Sunday, July 19, 2009

Miracle



I reviewed Balletlab's production Miracle for The Age, and have posted that review below. It feels terribly insubstantial given the enormity of the piece, but nevertheless, this is what I came up with given the constraints of time and space. Were I reviewing it with unlimited words and time for reflection, my response may have been slightly different...

For those who missed the show, Martyn Coutts' blog post gives a great version of what it was like to be in the audience: click here to read his post



Miracle by Balletlab

Choreographed by Phillip Adams, performed by Brooke Stamp, Luke George, Kyle Kremerskothen and Clair Peters

July 15, 2009

Arts House, Meat Market, Melbourne


For what seems like an age, four dancers stand in silence beneath the heavenly atmosphere of a gently drifting haze.
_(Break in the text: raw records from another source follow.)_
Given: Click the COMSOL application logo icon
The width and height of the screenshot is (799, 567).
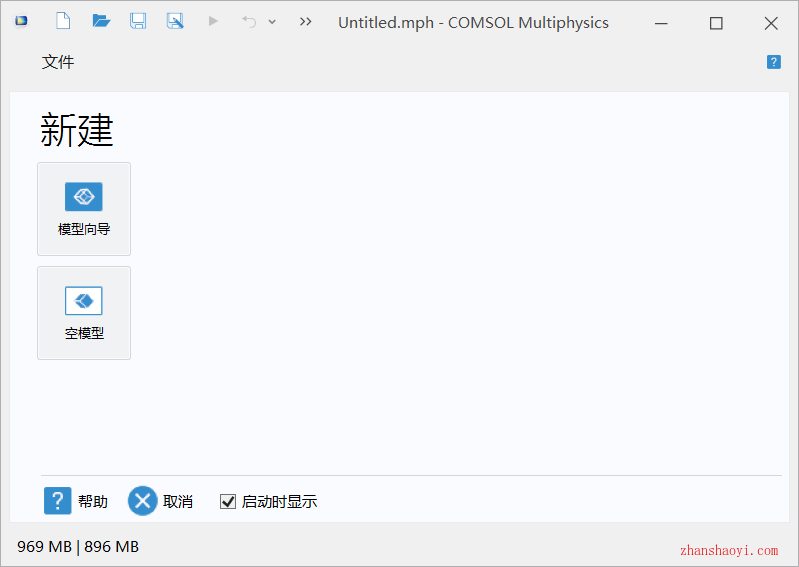Looking at the screenshot, I should click(x=22, y=21).
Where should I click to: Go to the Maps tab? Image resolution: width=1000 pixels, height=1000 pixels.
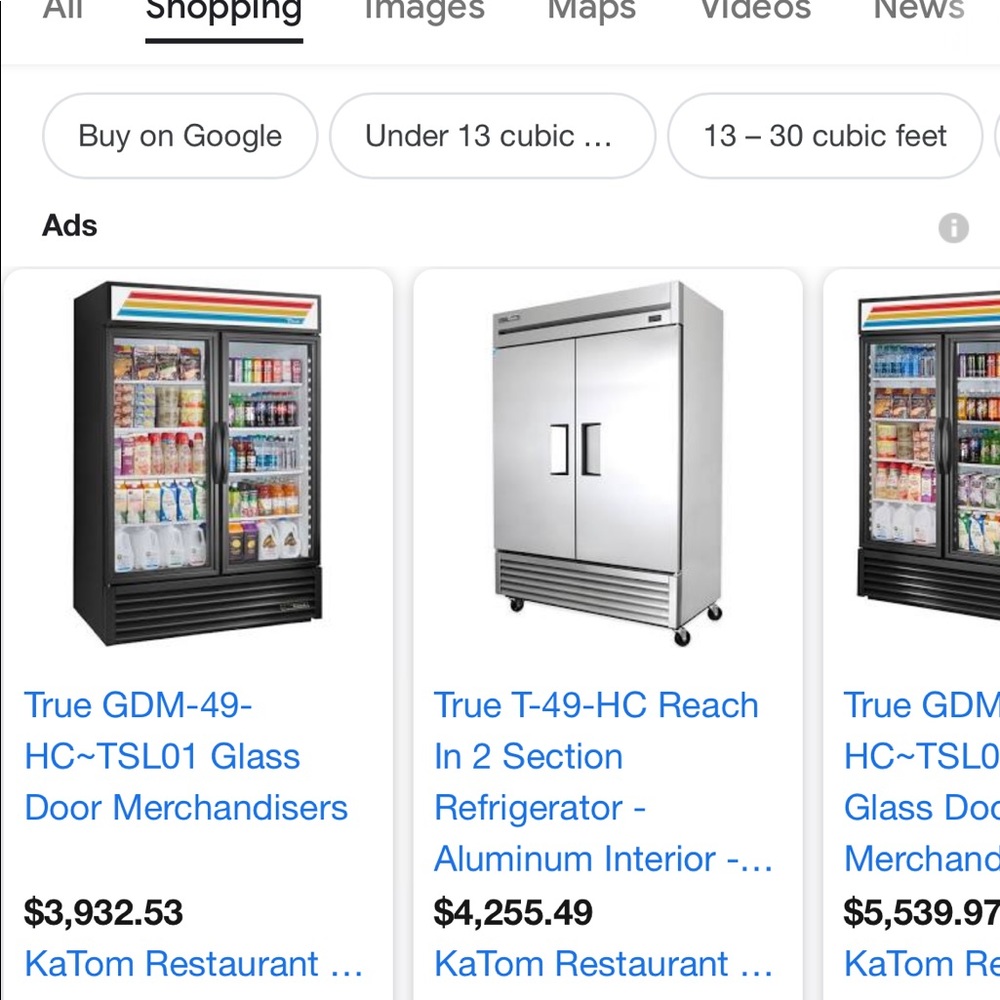(591, 12)
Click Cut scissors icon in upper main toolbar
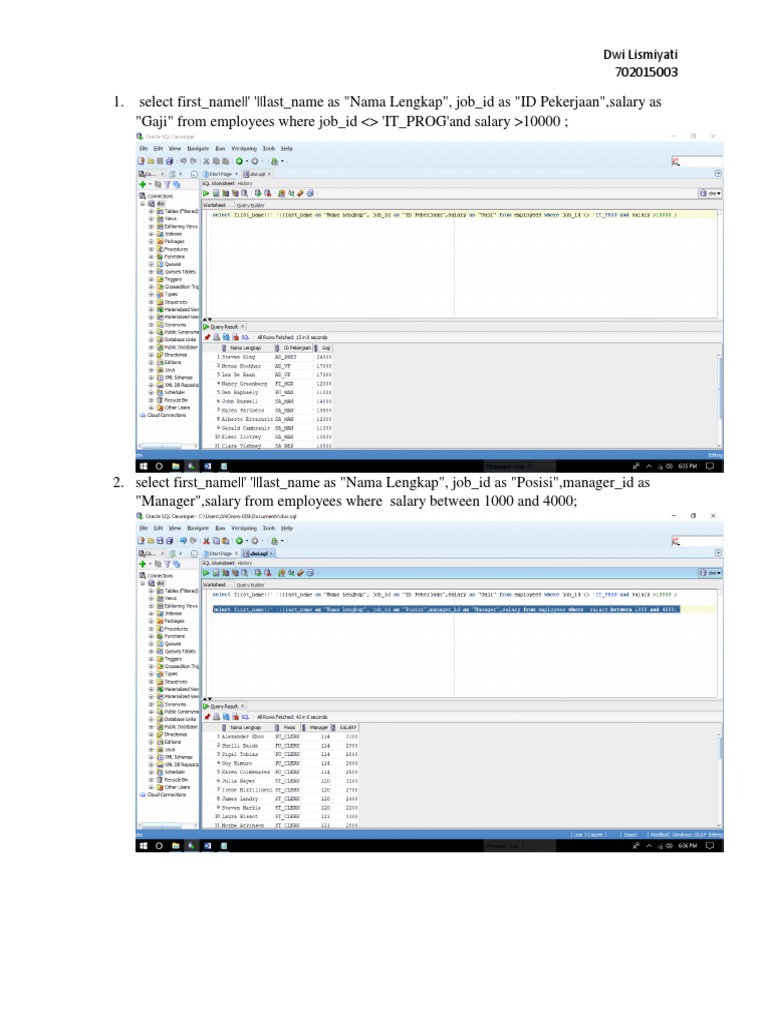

When they finally charge forward, their screaming voices amplified and distorted, it becomes immediately clear that this is not going to be a comfortable theatrical experience.

Choreographed and directed by Phillip Adams, Miracle is equal parts performance art and sound installation, broken into three distinct sections.

The first is something like a dance of ecstasy, a choreographed meditation or prayer using almost entirely pedestrian movement. With ankle-length robes trailing, the well-rehearsed dancers tread a crisscross pattern, pulsating and gagging on the enormity of their brush with divinity, contributing to the piercing soundscape with harsh vocalisations.

Part Two takes place within an abstracted cult compound, replete with strange rituals, blasting megaphones and wooden clogs. Amongst an endless feedback loop of voices and resonant strings engineered by composers David Chisholm and Myles Mumford, both transcendence and domination are explored in repetitive physical patterns. The rhythmic thwack of coiled extension leads across naked torsos has a hypnotic effect, though a seamless quartet of swooping falls and spiralling lifts is one of the only pure dance sequences.

There’s a touch of absurd humour in the final segment, a rocket-ship ride past a crazily gesticulating astronaut and gracefully orbiting heavenly bodies which leaves the stage strewn with discarded harmonicas and tambourines. The surprising and fabulous illusion in the closing moments is accompanied by ultra-loud, brassy notes which drown out the mumblings of the pair wrapped in saffron silk.

Toni Maticevski’s evocative costumes are perfectly suited and the drenching sound is totally appropriate, yet it’s hard to get inside Miracle. The long and repetitive sequences en route to rapture are exhausting to watch, but don’t incite the sympathetic ecstasy required to lift the piece beyond experimentation.